Arifa Sultana melahirkan bayi pertamanya, dan 26 hari kemudian sepasang anak kembar keduanya lahir

Por Alexander López
11 September, 2026

Arifa Sultana berusia 20 tahun ketika melahirkan untuk pertama kalinya di sebuah rumah sakit pedesaan di Khulna, Bangladesh.

Tak seorang pun membayangkan apa yang akan terjadi selanjutnya. Baru 26 hari kemudian, sakit perut membawanya ke Ad-Din Hospital di Jessore dalam keadaan darurat, dan di sana para dokter menemukan sesuatu yang bahkan sulit mereka percayai: ia masih hamil, bukan dengan satu bayi, melainkan bayi kembar.

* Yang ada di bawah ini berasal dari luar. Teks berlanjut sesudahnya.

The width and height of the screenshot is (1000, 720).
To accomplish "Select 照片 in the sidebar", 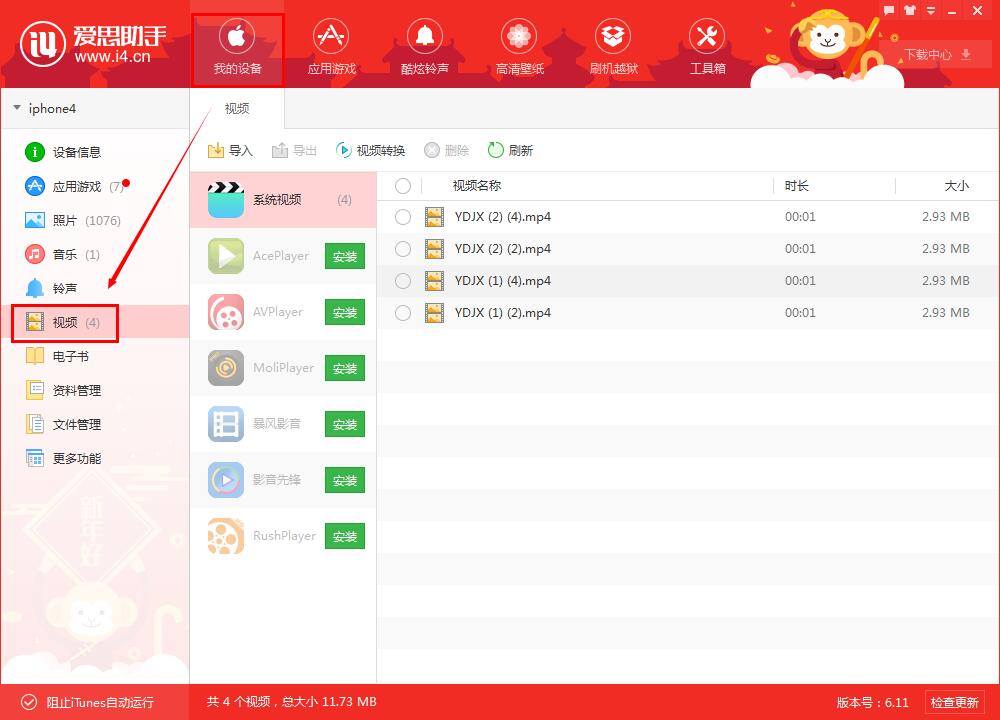I will pyautogui.click(x=63, y=220).
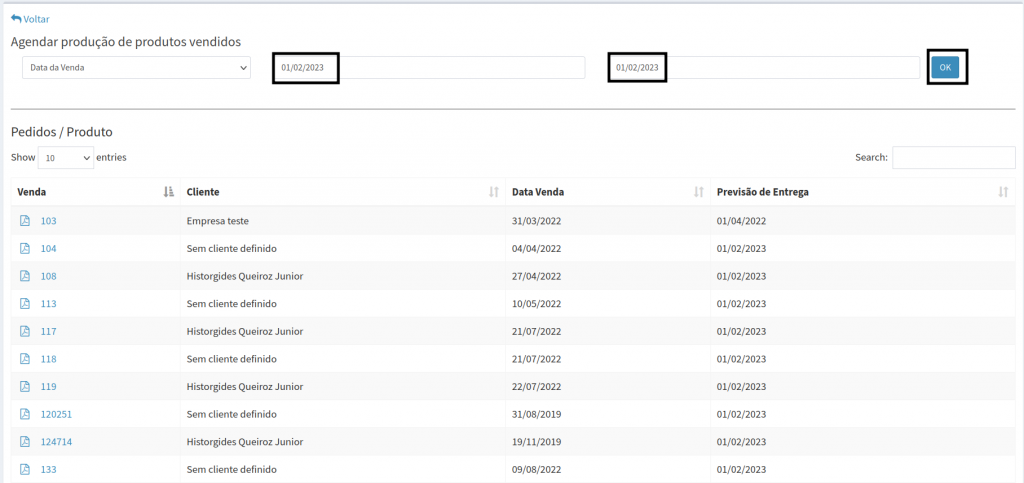This screenshot has height=483, width=1024.
Task: Sort by Cliente column sort icon
Action: click(493, 192)
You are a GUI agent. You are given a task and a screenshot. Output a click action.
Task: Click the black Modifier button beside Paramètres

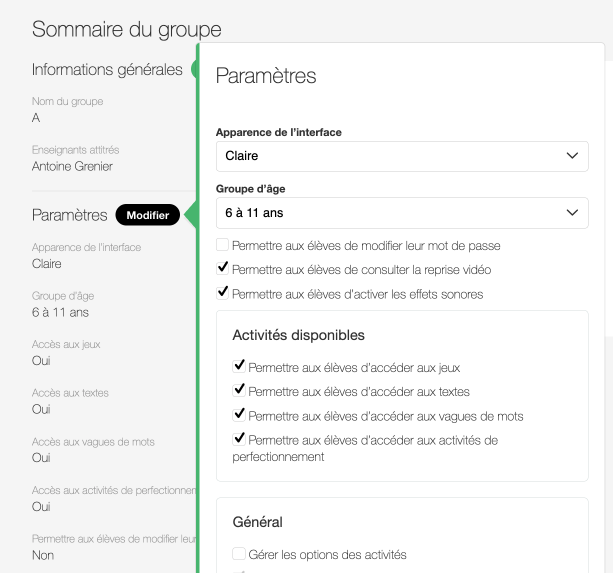pyautogui.click(x=147, y=215)
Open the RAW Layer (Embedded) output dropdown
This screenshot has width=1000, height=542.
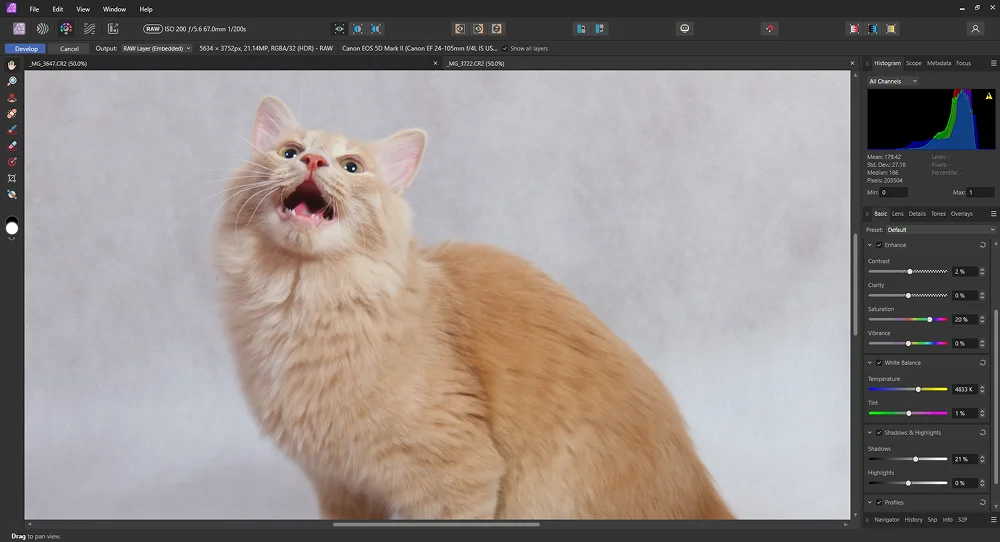tap(156, 48)
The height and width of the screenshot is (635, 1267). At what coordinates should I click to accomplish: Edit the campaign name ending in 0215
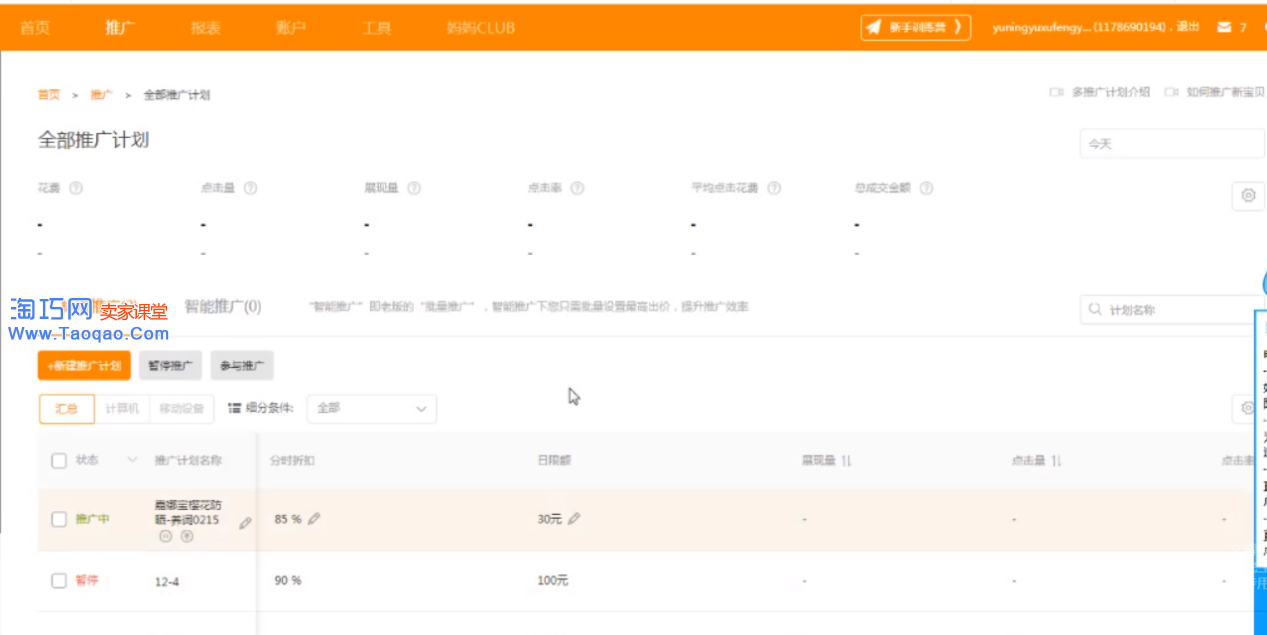click(246, 523)
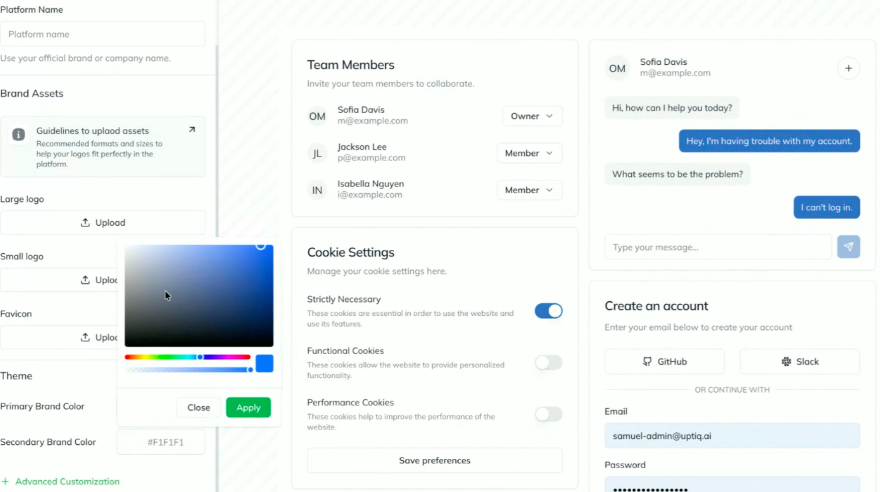This screenshot has height=492, width=880.
Task: Turn on Performance Cookies switch
Action: point(548,414)
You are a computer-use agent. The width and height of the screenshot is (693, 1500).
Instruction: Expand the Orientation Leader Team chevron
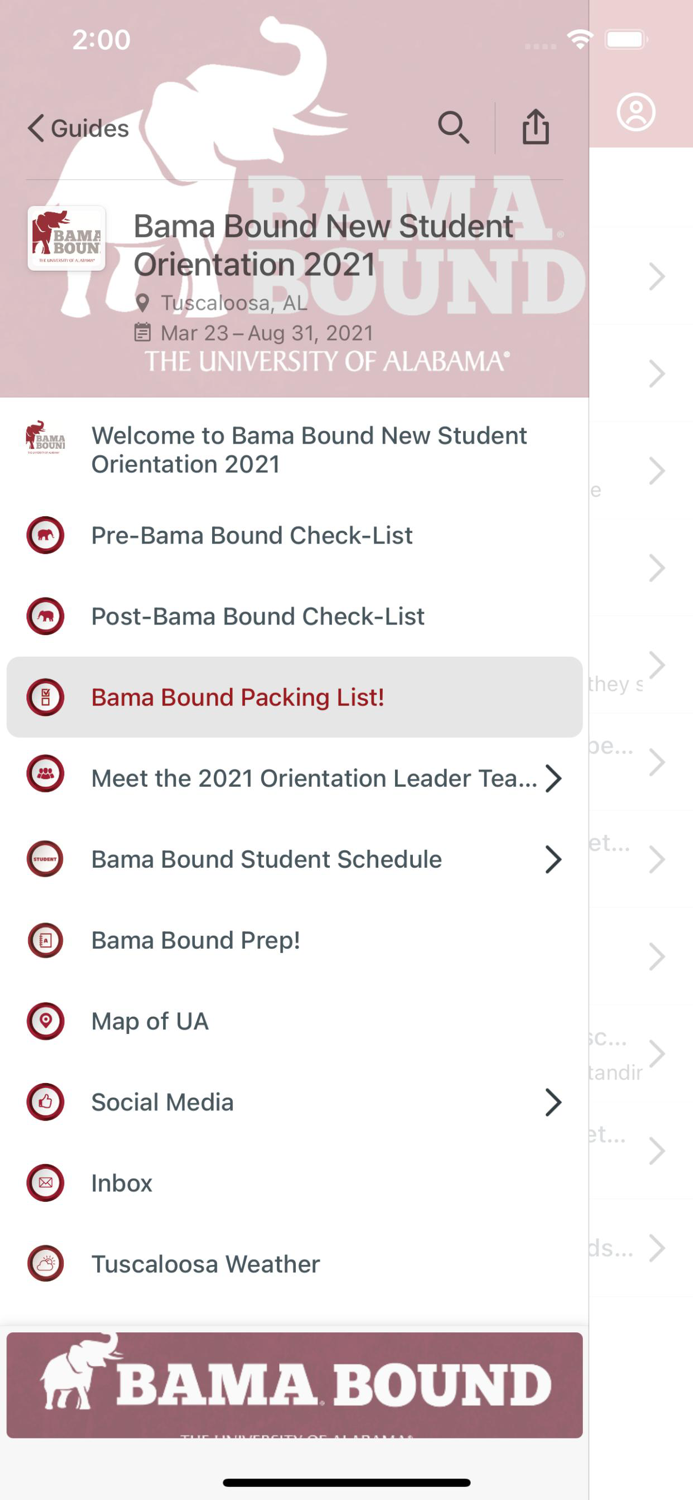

Arifa memiliki uterus didelfis, suatu kondisi langka ketika seorang perempuan terlahir dengan dua rahim yang terpisah, dan masing-masing mampu mengandung kehamilannya sendiri.

Dr. Sheila Poddar, yang menanganinya, menggambarkannya sebagai kasus paling luar biasa dalam kariernya. Arifa belum pernah menjalani USG sebelum persalinan pertama, sehingga kehamilan keduanya sama sekali tidak terdeteksi, bahkan oleh Arifa sendiri.

Menurut kepala petugas medis distrik tersebut, kemungkinan terjadinya kasus seperti ini adalah sekitar 1 banding 6 juta. Pada akhirnya, ketiga bayi itu lahir sehat, dan Arifa pulih tanpa komplikasi, tanpa menyadari bahwa dirinya telah menjadi studi kasus bagi dunia kedokteran.